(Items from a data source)
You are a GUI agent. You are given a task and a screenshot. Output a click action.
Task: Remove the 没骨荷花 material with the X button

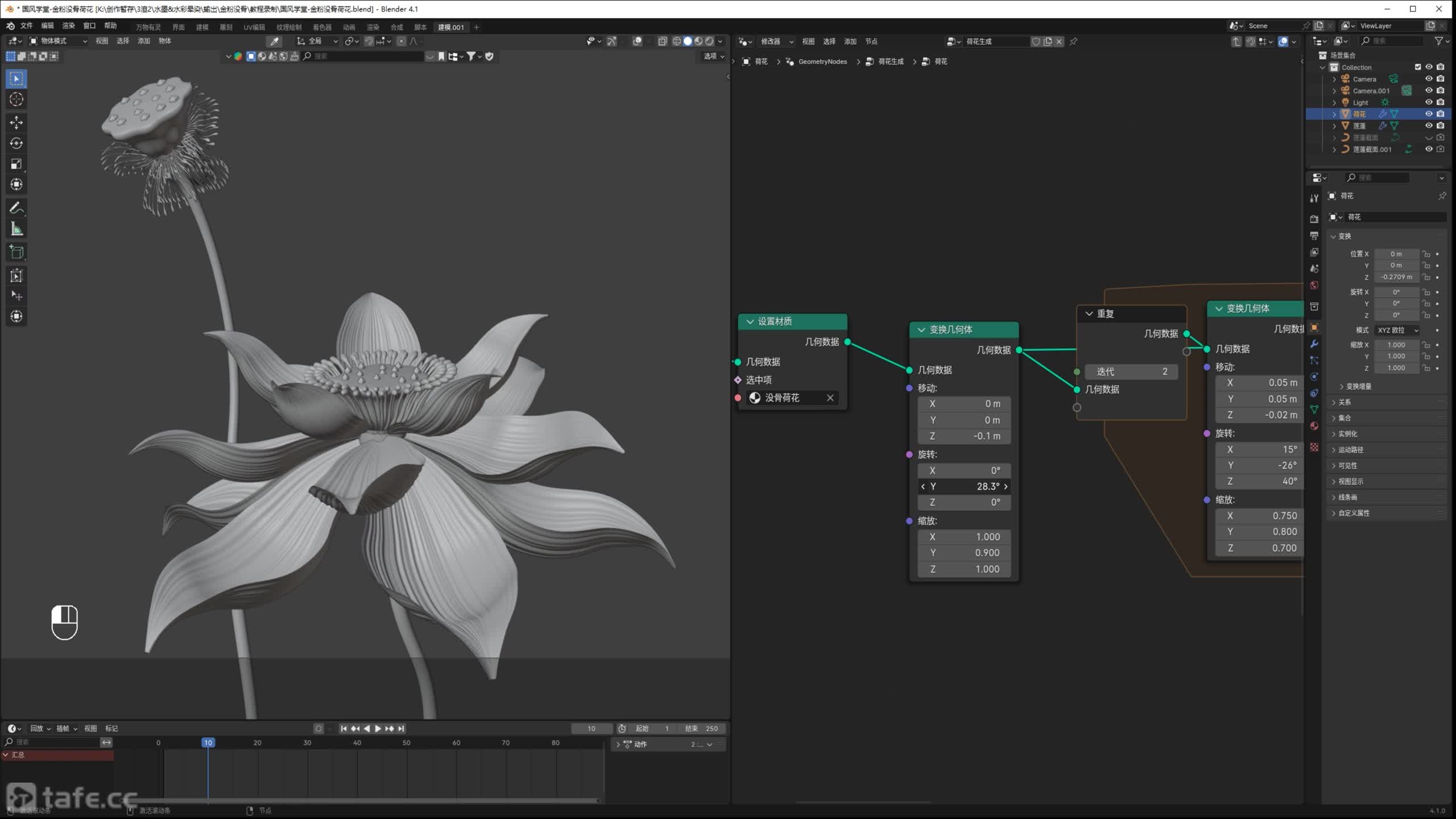coord(830,398)
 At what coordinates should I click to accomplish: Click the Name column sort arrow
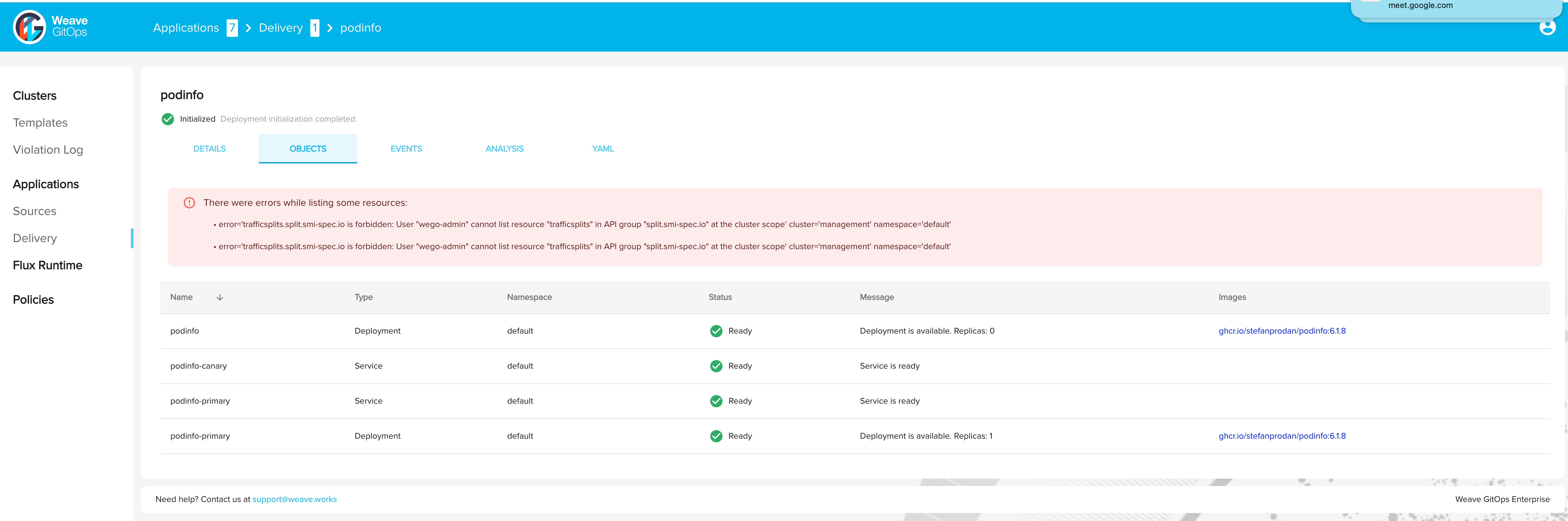(x=220, y=297)
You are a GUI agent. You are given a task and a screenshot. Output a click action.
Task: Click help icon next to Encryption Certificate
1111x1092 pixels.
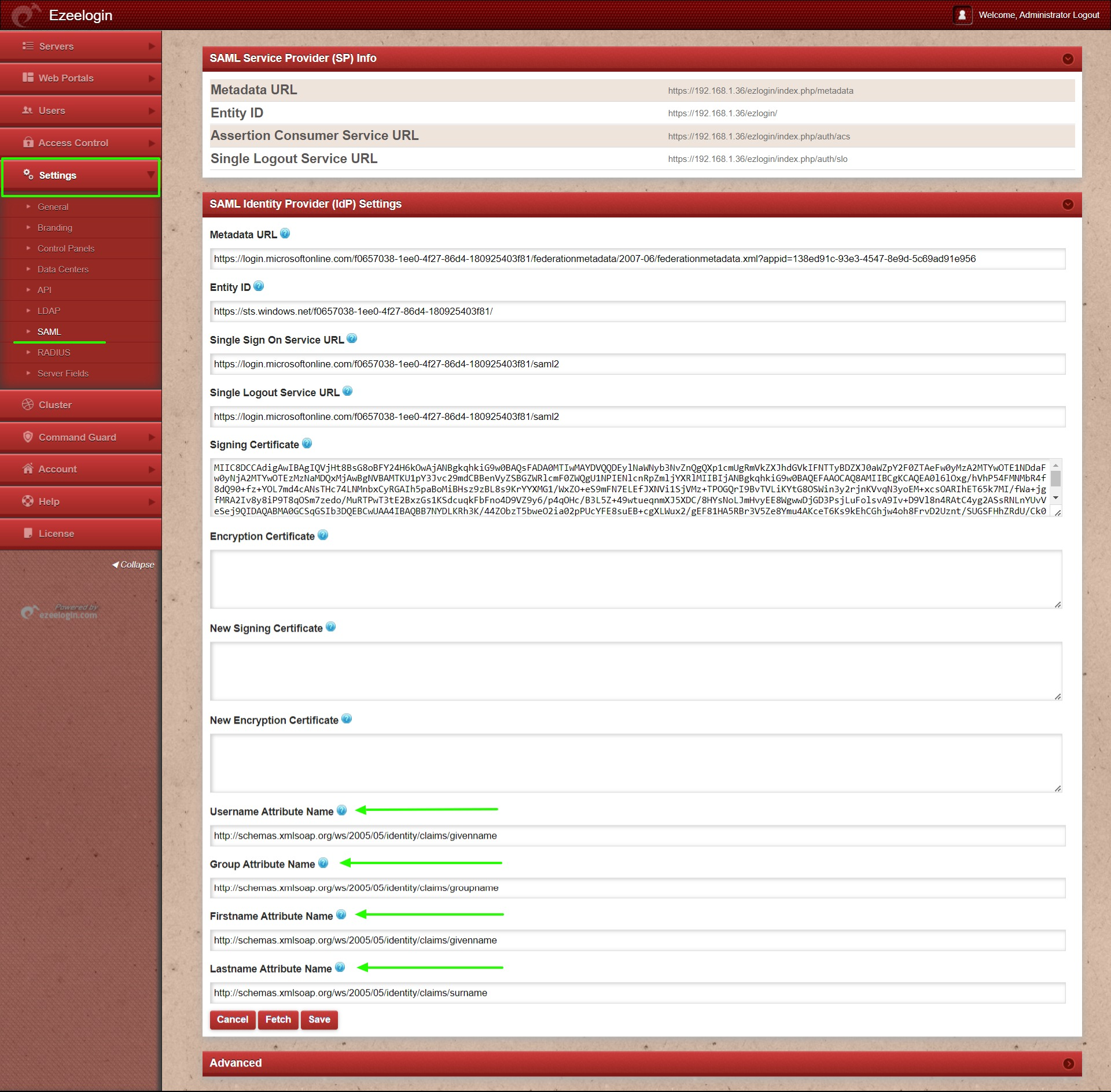(323, 535)
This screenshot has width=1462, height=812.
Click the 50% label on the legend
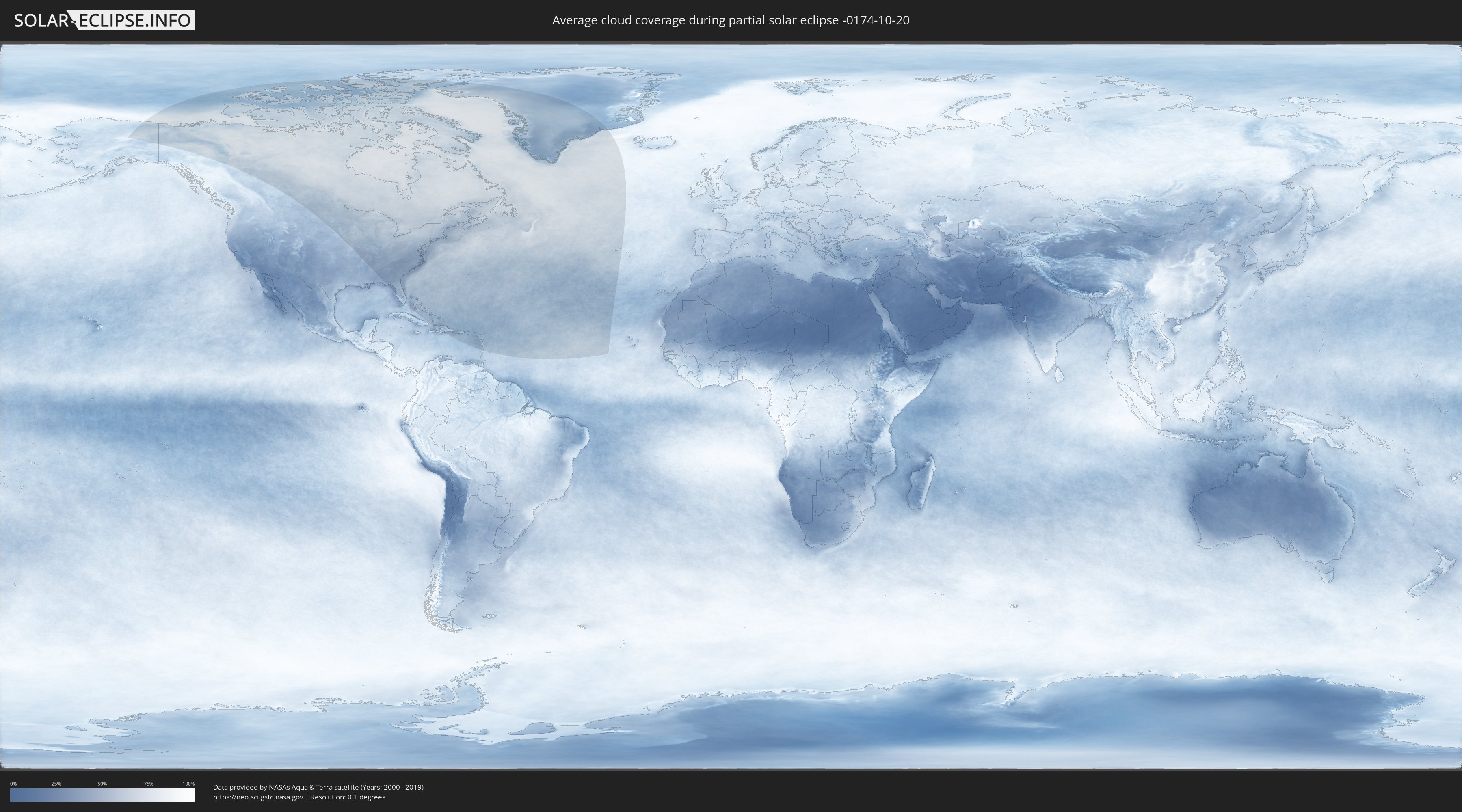tap(102, 784)
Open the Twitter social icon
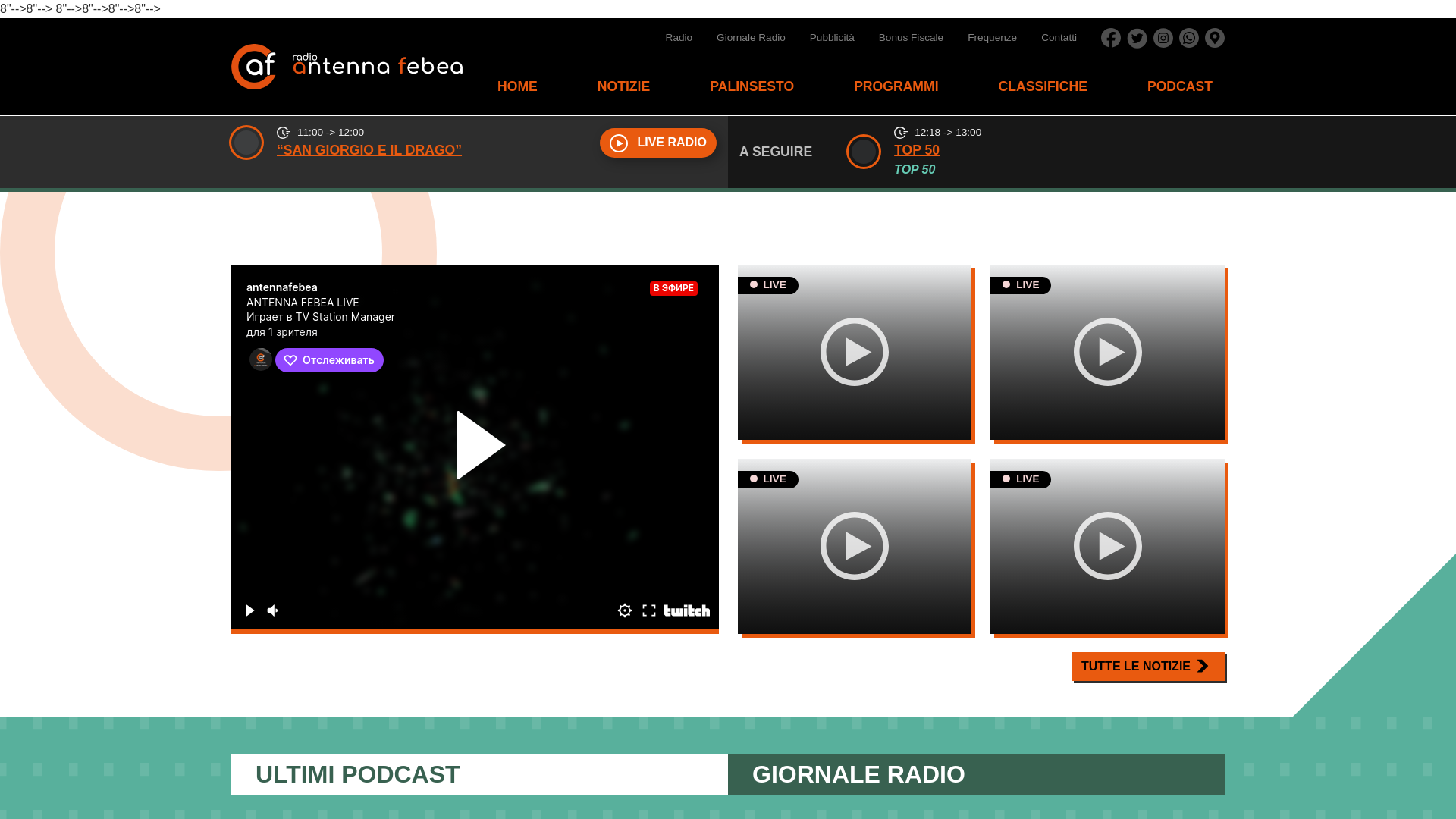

- INSTRUCTIONS FOR THE TASK:
Give back, word for word, the lines from the line that contains "Task: Click help" through the last line of the records, with no pictures and nothing else.

- RESULT OF THIS TASK:
Task: Click help icon next to Encryption Certificate
1111x1092 pixels.
(323, 535)
This screenshot has width=1462, height=812.
Click the 50% label on the legend
tap(102, 784)
Open the Twitter social icon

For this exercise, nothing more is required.